Can 60 GHz work outdoors?

Yes, for short-to-medium range links. Point-to-point 60 GHz links operate reliably at 100-500 meters for fixed wireless access and backhaul. Beyond 500 meters, oxygen absorption and rain fade reduce availability below commercial requirements (99.99%). For links beyond 500 meters, the 57 GHz and 64-71 GHz portions of the band have lower oxygen absorption (5-7 dB/km instead of 15 dB/km at 60 GHz) and are preferred. Link budgets for outdoor 60 GHz: 40 dBm EIRP + 40 dBi Rx antenna (2.5 cm dish) - 68 dB FSPL at 1m - 20log(R/1m) - 15×R/1000 dB O2 absorption. At 300m: 26 dB margin above -70 dBm sensitivity.

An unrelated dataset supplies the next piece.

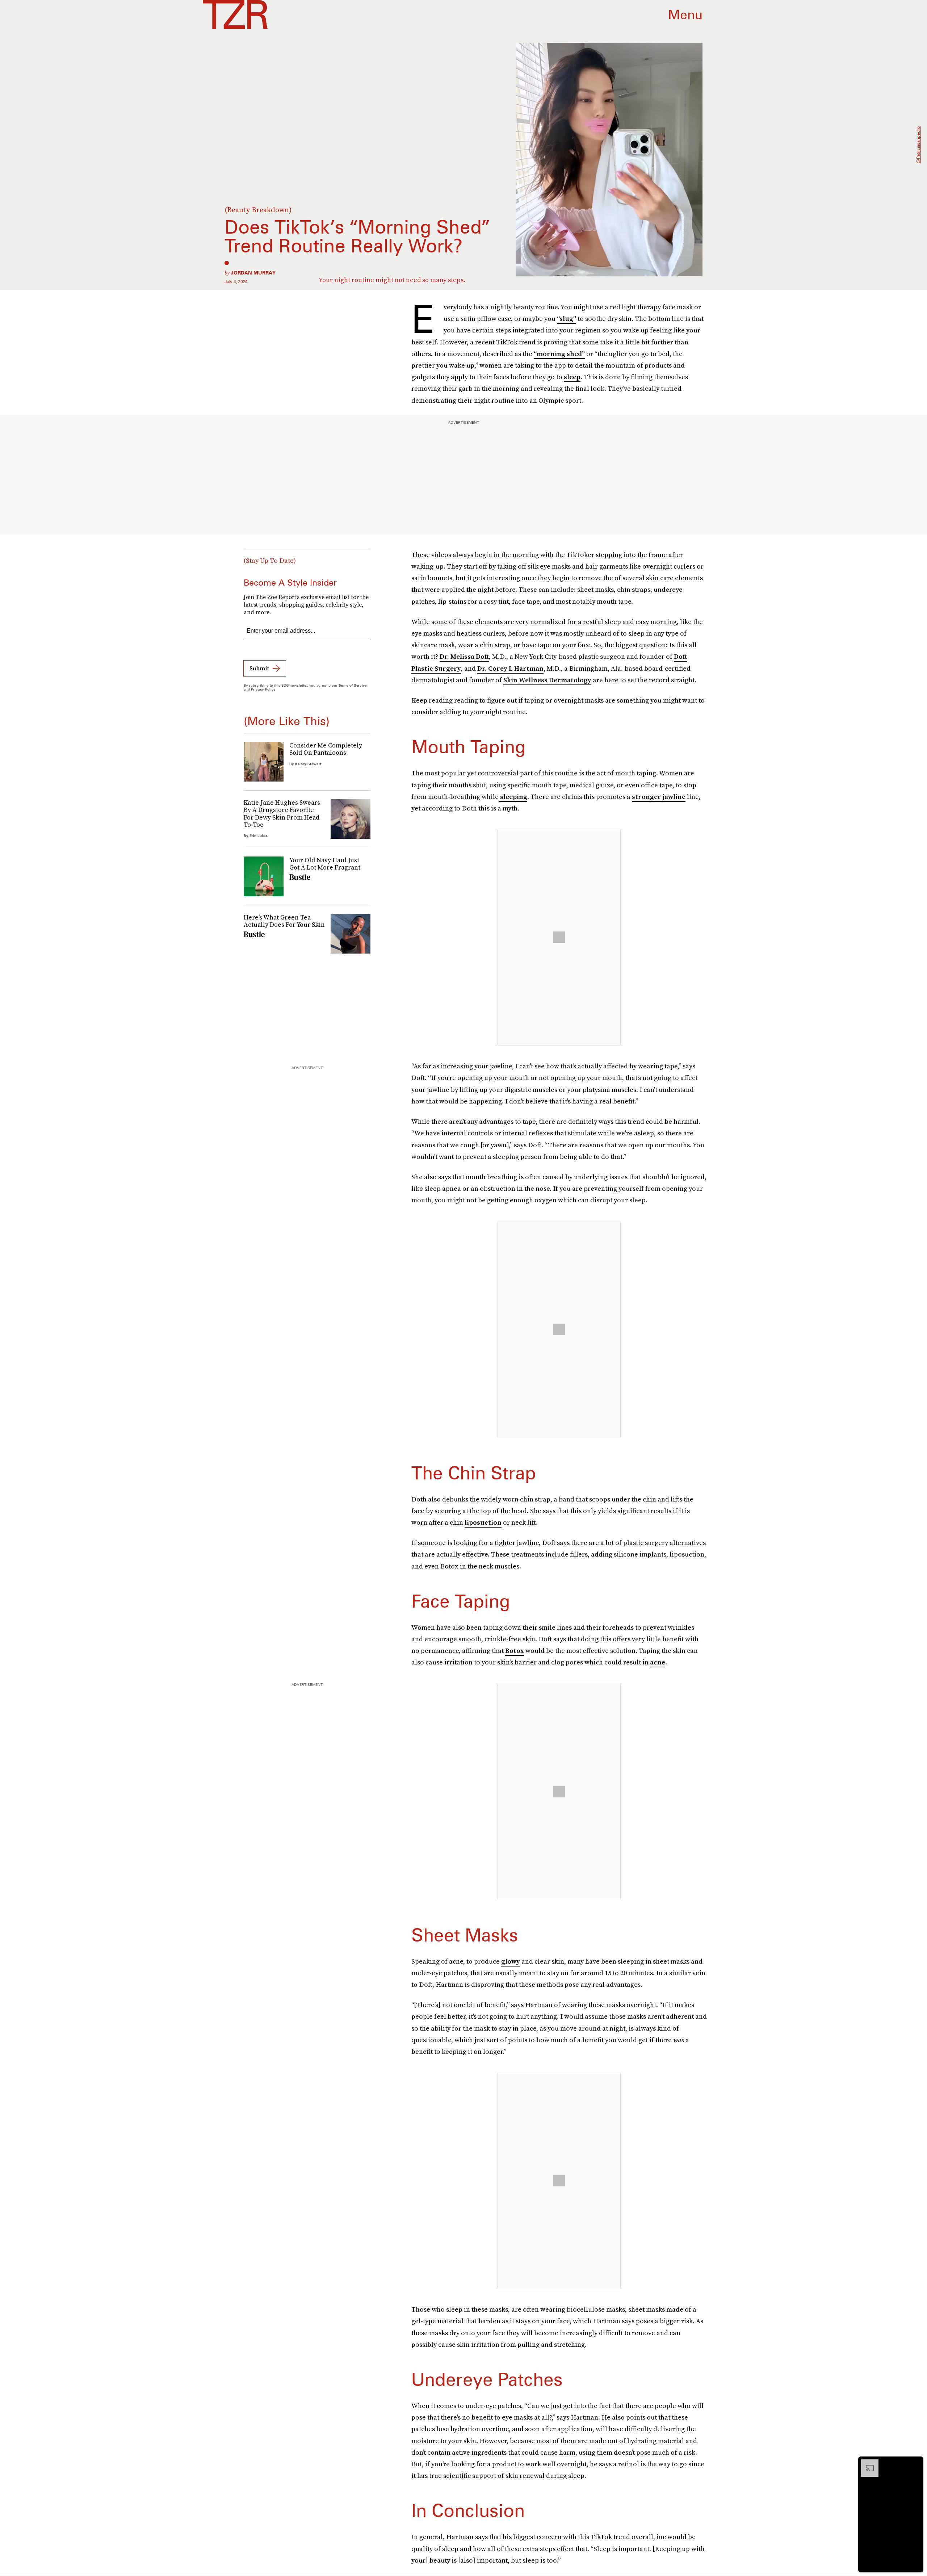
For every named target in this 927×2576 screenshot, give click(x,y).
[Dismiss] (915, 2463)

What antenna gain is needed at 60 GHz?

Minimum gain depends on range and application: indoor WiGig (<10m): 6-15 dBi (sector or moderate-gain horn). Indoor backhaul (10-50m): 15-25 dBi (small array or lens antenna). Outdoor P2P (100-500m): 30-43 dBi (parabolic dish or phased array). The small wavelength (5mm) means very small antennas achieve high gain: a 10 cm × 10 cm planar phased array with 256 elements achieves approximately 30 dBi gain with electronic beam steering. A 25 cm Cassegrain dish achieves 43 dBi at 60 GHz. Most consumer devices use substrate-integrated phased arrays (4×4 to 8×8 elements, 15-20 dBi) manufactured directly on the PCB or in the antenna-in-package (AiP) module.